The gNB provides measurement configurations to the UE;
Step 2a/b.
The gNB transmits TRS or PRS to the UE for measurements, and the UE transmits SRS to the gNB for measurement;
Step 3a/b.
Both the UE and the gNB perform Rx-Tx time difference measurements;
Step 4.
The UE reports its Rx-Tx time difference measurement to the gNB;
Step 5.
The gNB performs PDC based on Rx-Tx time difference measurements from itself and the UE.
The gNB may also receive TSC Assistance Information (TSCAI), see TS 23.501, from the Core Network, e.g. during QoS flow establishment, or from another gNB during handover. TSCAI contains additional information about the traffic flow such as burst arrival time, burst periodicity, and survival time. TSCAI knowledge may be leveraged in the gNB's scheduler to more efficiently schedule periodic, deterministic traffic flows either via Configured Grants, Semi-Persistent Scheduling or with dynamic grants, and/or to improve the associated link reliability to meet the survival time requirement (see TS 22.104).

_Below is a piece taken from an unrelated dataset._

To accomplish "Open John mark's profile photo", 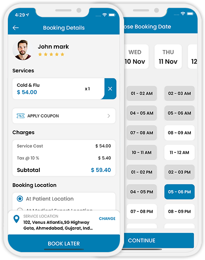I will click(x=23, y=50).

To support uplink periodic traffics of services with survival time requirement, configured grant resources can be used such that the mapping relation between the service and the configured grant is known to both gNB and UE, thus allowing the gNB to use configured grant retransmission scheduling (addressed by CS-RNTI) to trigger survival time state entry for the corresponding DRB. Upon survival time state entry, all RLC entities configured for the DRB are activated by the UE for duplication to prevent failure of subsequent messages and hence fulfilling the survival time requirement. If CA or DC duplication for the DRB is already activated, the DRB should enter survival time state when any retransmission grant for any of its active LCHs is received.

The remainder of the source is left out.